Notes From Away: Crossed Paths in a Small World

By Tom Lamia

A friend in California occasionally sends me books. One that arrived six months ago became fallback reading recently. My eyes were opened by its connections to several hallmarks in my life thus far, including where I now live (Maine), where I was born (Santa Monica, California), and my ten-year residence at 54 Charles Street in the West Village.

The book, Lincoln’s Confidant, by Wayne C. Temple, is a biography of Noah Brooks, born in Castine, Maine, in 1830. Brooks was a fluid and prolific writer who found writing easier than working (as he put it), so pursued a “have pen, will travel” career as a journalist, novelist, poet and biographer and, in the process, associated with far more than his share of the great men of his era, including Horace Greeley, Mark Twain, Bret Harte, and Abraham Lincoln. His life was lived on both American coasts and in the prairie heartland as well as in Boston, San Francisco, New York City and Washington, D.C. Once into the story, I began to appreciate that being Lincoln’s trusted confidant was only one of his remarkable life achievements.

IT IS A SMALL WORLD, INDEED. Brooks Upham at 52 Charles Street. Photo by Susan Lamia.

Noah Brooks was the Washington correspondent for a Sacramento newspaper during most of Lincoln’s presidency.

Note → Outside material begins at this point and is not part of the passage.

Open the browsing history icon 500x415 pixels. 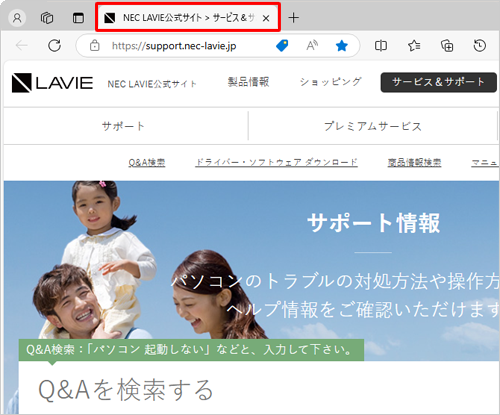[479, 46]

He had met Lincoln in Dixon, Illinois, in 1856 when they both campaigned for John C. Fremont, that year’s Republican presidential nominee. A friendship was formed based on a mutual regard for storytelling and politics. Brooks went on to California as a pioneer/adventurer (he and three friends, including his nephew, Frank Kidder Upham, bought a wagon to carry their goods and “three yoke of oxen” to pull it as they walked from Kansas to California). Once there, he offered his services as a writer, editor and publisher to all who would listen and immersed himself in community affairs to spread the word of the availability of his talents. This led to the job that took him to Washington and the opportunity to resume his friendship with Lincoln.

Brooks had a very strong connection to coastal Maine, one that permeated his work, travels and friendships. The youngest of eight children, his ancestral line dated to Plymouth Colony in 1635. Shipbuilding was the family trade. Just prior to the War of 1812, his father, Barker Brooks, established himself as a shipbuilder in Castine, then a part of Massachusetts. Both his parents died tragically in 1838; Brooks was an orphan at seven. Fortunately his two older sisters very soon married prominent Castine men, enabling the Brooks household to be maintained. One of these men was S. K. Upham, the father of Frank Kidder Upham, who was at Brooks’s side for much of his life.

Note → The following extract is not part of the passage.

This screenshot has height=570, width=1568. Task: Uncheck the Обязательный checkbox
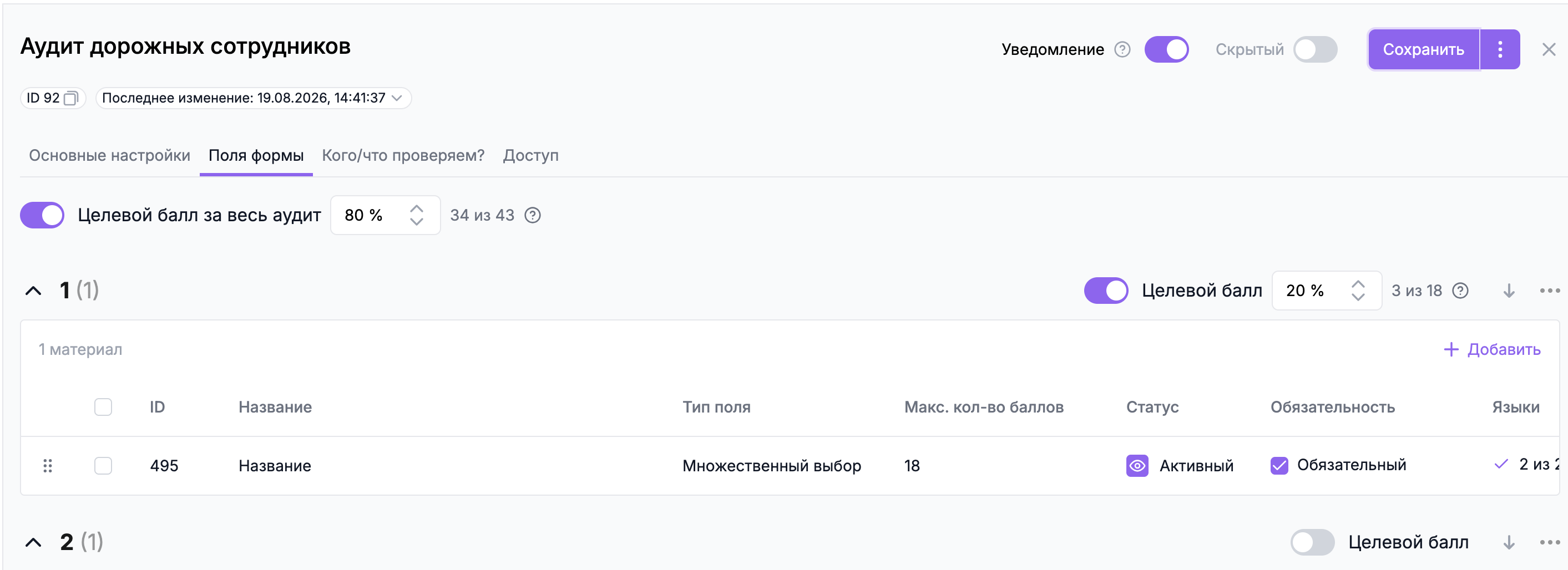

Brooks was a reader fascinated by history, poetry, geography and tales of adventure. Soon after graduating from Castine’s version of high school, he left for Boston to find work as a journalist, a profession that would dominate his life and earn for him honors, reputation and good fellowship, but never wealth or property.

From Boston he traveled to Dixon, Illinois, where he met Lincoln, as mentioned. Next he homesteaded in Kansas to pursue his commitment to the Free State movement. Failing as a farmer/activist, he began the journey to California and the writing, editing and publishing activities that took him to Washington and to Lincoln.

Brooks used “Castine” as his journalistic pen name and wrote about Castine using a pseudonym, “Fairport,” in his works of fiction, always showing a deep appreciation for his early life there. He returned regularly to the town in warmer months (he had an aversion to Maine winters). Once his works of fiction allowed him to earn an income in any place of his choosing, he built in Castine a house (the “Ark”) with a large library, and settled in.

It was not to be. He had been captured by the romance and climate of California. His nephew, Frank Kidder Upham, who had trekked with him in 1859 to California and pursued a career in journalism in the Bay Area, chose, in 1864, to make the U.S. Army his career. After his retirement from the Army, Upham was in 1892 named to the post of treasurer of the National Home for Disabled Soldiers in West Los Angeles. The position came with a small but very pleasant home (the “Rose Cottage”) on the 120-acre property. Brooks rented a house in nearby Santa Monica in which to do his writing, and made annual visits there. These continued until just before Brooks’s death in 1903. The Upham girls went to school in Santa Monica and Brooks would commute with them to and from the Rose Cottage, thus enjoying a full family life.

At this point in my reading it seemed possible that my former neighbor on Charles Street, Frank Upham (born in Santa Monica; daughter named Brooks) could be part of this story. My wife, Susan, sent a message to Frank, who, it seems, is a direct descendant in the Brooks/Upham family line, but was not aware of this biography of his forebear. It is a small world, indeed.